§ The tasks:
A. Which dollar amounts appear in the Wells v. Spera summary? List every one.
B. Print the Wells v. Spera summary from "Wells  v. Spera, 2023" up to and including "action. We affirm.".
C. Can you turn the paragraph of the Wells v. Spera summary that begins "Partition actions are governed by statute" into a short bulleted list that keeps its main facts?

§ Source:
========
Thursday, July 13, 2023

SCOVT affirms partition order that did not physically divide property, rejects objection that infeasibility of zoning permit was not a lawful consideration.

  Wells  v. Spera, 2023 VT 18   

           

CARROLL, J. Plaintiffs appeal a civil-division order assigning real property to defendant in this partition action. We affirm.

Plaintiffs argue that the failure to divide the property offends the long-standing preference to order partition in kind over assignment or sale, and that the decision not to divide because of potential zoning violations exceeded the scope of the commissioners’ authority set out in the reference order.

 

Partition actions are governed by statute, 12 V.S.A. §§ 5161-5188, and Civil Rule 53. Under this framework, once the trial court determines partition is appropriate, it appoints three commissioners who reside in the same county as the subject property and who “shall make partition of the estate,” 12 V.S.A. § 5169(a), unless it “cannot be divided without great inconvenience to the parties.” Id. § 5174. If the property cannot be divided without great inconvenience, the “court may order it assigned to one of the parties, provided he or she pays to the other party such sum of money, at such times and in such manner as the commissioners judge equitable.” Id. § 5174. Only if no party will take an assignment may courts order the sale of a property. Id. § 5175. Following receipt of the commissioners’ report, the trial court must accept it “[u]nless cause is shown.” Id. § 5172.


 The court issued an order of appointment of commissioners and order of reference by consent of the parties. The order appointed three commissioners and directed them to determine whether the property could be divided, assigned to one of the parties, or sold. They were ordered to determine the fair market value of the property and each person’s equitable share. Neither party reserved the right to object to the commissioners’ report.


 The commissioners credited defendant’s testimony that division would result in an overall value of $1,300,000, which was $200,000 less than the $1,500,000 combined value and concluded that “given the serious zoning hurdles,” the property could not “be physically divided without great inconvenience to the parties because doing so has the very real potential to materially decrease or perhaps even extinguish the property’s value.” They awarded defendant first option to buy out plaintiffs’ interest.
========
§ Data:

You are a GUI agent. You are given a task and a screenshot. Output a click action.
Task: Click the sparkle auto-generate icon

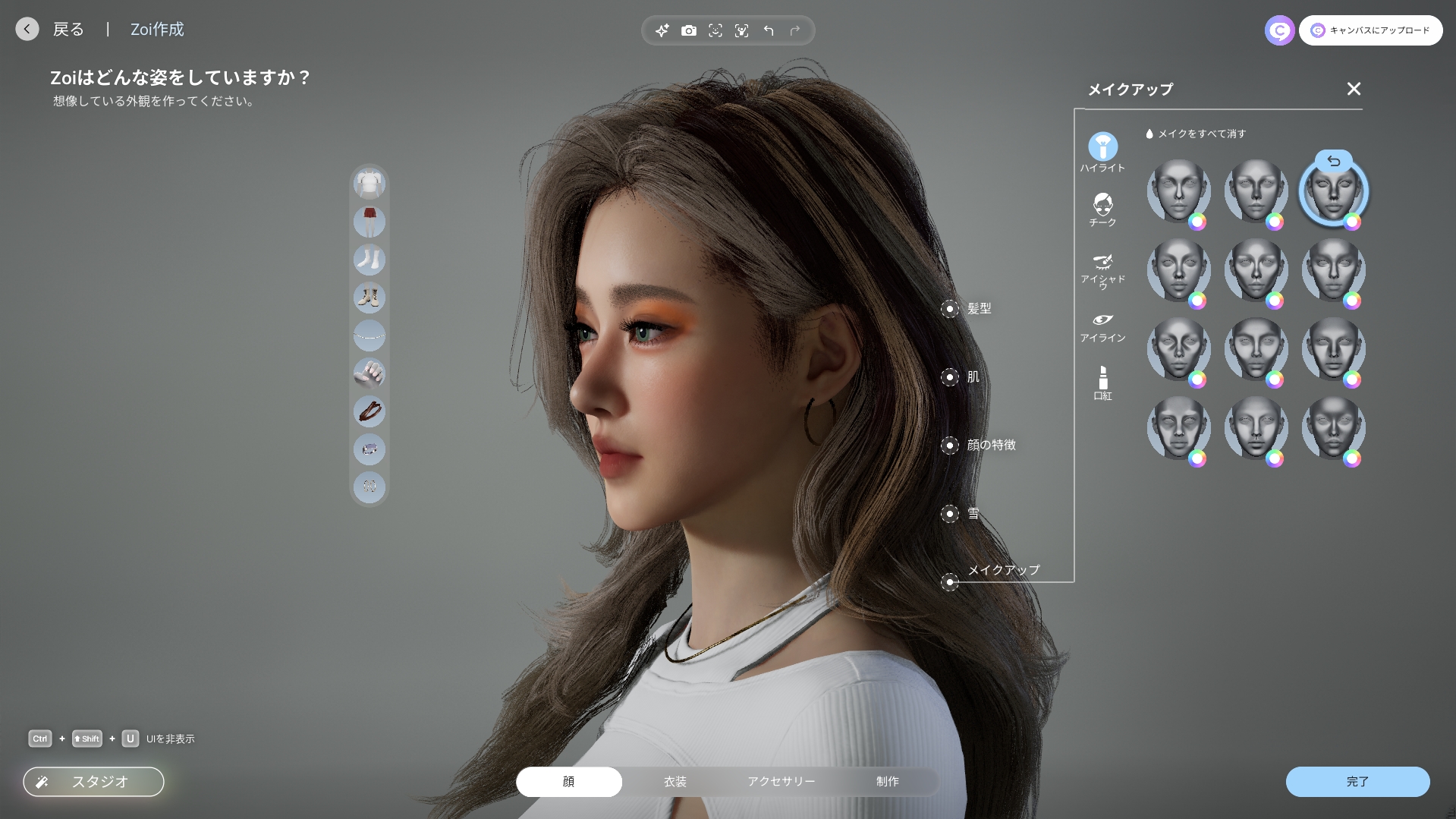(662, 30)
========
§ Per-task answers:
A.
$1,300,000
$200,000
$1,500,000

B.
Wells  v. Spera, 2023 VT 18   

           

CARROLL, J. Plaintiffs appeal a civil-division order assigning real property to defendant in this partition action. We affirm.

C.
- Partition actions are governed by 12 V.S.A. §§ 5161-5188 and Civil Rule 53.
- Once the trial court finds partition appropriate, it appoints three commissioners who live in the property's county. They must partition the estate unless it cannot be divided without great inconvenience to the parties (§§ 5169(a), 5174).
- If the property cannot be divided without great inconvenience, the court may assign it to one party, who pays the other party a sum the commissioners judge equitable (§ 5174).
- A sale may be ordered only if no party will take an assignment (§ 5175).
- The trial court must accept the commissioners' report unless cause is shown (§ 5172).